Re: [RFC PATCH v2 1/5] sched/fair: Add ancestors of unthrottled undecayed cfs_rq

From: Vincent Guittot
Date: Thu Sep 09 2021 - 10:39:34 EST


On Thu, 19 Aug 2021 at 19:50, Michal Koutný <mkoutny@xxxxxxxx> wrote:
>
> Since commit a7b359fc6a37 ("sched/fair: Correctly insert cfs_rq's to
> list on unthrottle") we add cfs_rqs with no runnable tasks but not fully
> decayed into the load (leaf) list. We may ignore adding some ancestors
> and therefore breaking tmp_alone_branch invariant. This broke LTP test
> cfs_bandwidth01 and it was partially fixed in commit fdaba61ef8a2
> ("sched/fair: Ensure that the CFS parent is added after unthrottling").
>
> I noticed the named test still fails even with the fix (but with low
> probability, 1 in ~1000 executions of the test). The reason is when
> bailing out of unthrottle_cfs_rq early, we may miss adding ancestors of
> the unthrottled cfs_rq, thus, not joining tmp_alone_branch properly.
>
> Fix this by adding ancestors if we notice the unthrottled cfs_rq was
> added to the load list.
>
> Fixes: a7b359fc6a37 ("sched/fair: Correctly insert cfs_rq's to list on unthrottle")
> Signed-off-by: Michal Koutný <mkoutny@xxxxxxxx>
> ---
> kernel/sched/fair.c | 10 +++++++++-
> 1 file changed, 9 insertions(+), 1 deletion(-)
>
> diff --git a/kernel/sched/fair.c b/kernel/sched/fair.c
> index 44c452072a1b..2c41a9007928 100644
> --- a/kernel/sched/fair.c
> +++ b/kernel/sched/fair.c
> @@ -4898,8 +4898,16 @@ void unthrottle_cfs_rq(struct cfs_rq *cfs_rq)
> /* update hierarchical throttle state */
> walk_tg_tree_from(cfs_rq->tg, tg_nop, tg_unthrottle_up, (void *)rq);
>
> - if (!cfs_rq->load.weight)
> + if (!cfs_rq->load.weight) {
> + /* Nothing to run but something to decay? Complete the branch */
> + if (cfs_rq->on_list)

Could you use !cfs_rq_is decayed(cfs_rq) ?

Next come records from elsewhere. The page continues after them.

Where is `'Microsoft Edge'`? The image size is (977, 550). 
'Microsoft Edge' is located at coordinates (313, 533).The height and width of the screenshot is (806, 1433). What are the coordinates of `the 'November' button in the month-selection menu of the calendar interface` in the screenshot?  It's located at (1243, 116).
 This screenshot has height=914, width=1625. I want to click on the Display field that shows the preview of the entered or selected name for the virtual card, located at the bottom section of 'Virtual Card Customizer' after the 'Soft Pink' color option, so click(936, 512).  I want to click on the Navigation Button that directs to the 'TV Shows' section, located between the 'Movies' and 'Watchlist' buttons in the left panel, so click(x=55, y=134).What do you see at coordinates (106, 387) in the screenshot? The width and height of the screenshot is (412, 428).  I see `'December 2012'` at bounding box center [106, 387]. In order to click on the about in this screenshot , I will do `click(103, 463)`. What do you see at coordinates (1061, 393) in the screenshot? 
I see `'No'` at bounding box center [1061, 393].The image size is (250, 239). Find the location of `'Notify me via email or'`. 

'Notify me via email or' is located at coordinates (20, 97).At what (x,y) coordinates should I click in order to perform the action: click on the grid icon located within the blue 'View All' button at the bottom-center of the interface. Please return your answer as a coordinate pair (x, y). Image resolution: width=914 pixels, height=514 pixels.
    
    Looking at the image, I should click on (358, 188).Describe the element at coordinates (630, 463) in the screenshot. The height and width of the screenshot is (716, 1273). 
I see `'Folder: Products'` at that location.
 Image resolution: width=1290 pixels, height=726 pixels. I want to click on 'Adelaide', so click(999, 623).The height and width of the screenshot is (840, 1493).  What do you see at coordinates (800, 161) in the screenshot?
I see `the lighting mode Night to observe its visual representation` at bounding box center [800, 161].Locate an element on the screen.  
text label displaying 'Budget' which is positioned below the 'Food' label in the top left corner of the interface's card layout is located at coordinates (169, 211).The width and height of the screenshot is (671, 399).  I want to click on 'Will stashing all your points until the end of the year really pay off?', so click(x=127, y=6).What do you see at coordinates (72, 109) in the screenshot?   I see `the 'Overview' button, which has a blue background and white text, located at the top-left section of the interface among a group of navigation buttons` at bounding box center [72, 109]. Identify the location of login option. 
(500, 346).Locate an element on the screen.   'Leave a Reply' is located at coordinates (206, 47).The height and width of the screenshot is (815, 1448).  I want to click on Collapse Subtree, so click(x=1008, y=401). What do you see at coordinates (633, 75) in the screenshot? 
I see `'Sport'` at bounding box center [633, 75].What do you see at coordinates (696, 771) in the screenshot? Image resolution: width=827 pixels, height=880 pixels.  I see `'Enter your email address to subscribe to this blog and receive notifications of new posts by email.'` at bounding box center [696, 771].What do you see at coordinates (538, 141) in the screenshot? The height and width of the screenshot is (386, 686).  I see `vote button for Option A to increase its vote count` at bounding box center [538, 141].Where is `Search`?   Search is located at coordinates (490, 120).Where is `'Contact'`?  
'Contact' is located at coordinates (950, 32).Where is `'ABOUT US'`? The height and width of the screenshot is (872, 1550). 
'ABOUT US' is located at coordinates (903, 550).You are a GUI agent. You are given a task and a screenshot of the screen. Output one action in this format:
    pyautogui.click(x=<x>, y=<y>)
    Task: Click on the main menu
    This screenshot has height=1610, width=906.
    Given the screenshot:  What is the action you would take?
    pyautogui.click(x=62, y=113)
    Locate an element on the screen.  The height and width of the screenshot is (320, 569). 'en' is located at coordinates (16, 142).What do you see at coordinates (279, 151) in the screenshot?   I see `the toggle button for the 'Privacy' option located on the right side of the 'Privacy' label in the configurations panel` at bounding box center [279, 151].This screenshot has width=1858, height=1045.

> + for_each_sched_entity(se) {
> + if (list_add_leaf_cfs_rq(group_cfs_rq(se)))
> + break;
> + }
> + assert_list_leaf_cfs_rq(rq);

Instead of adding a loop here you should better jump to unthrottle_throttle ?

> return;
> + }
>
> task_delta = cfs_rq->h_nr_running;
> idle_task_delta = cfs_rq->idle_h_nr_running;
> --
> 2.32.0
>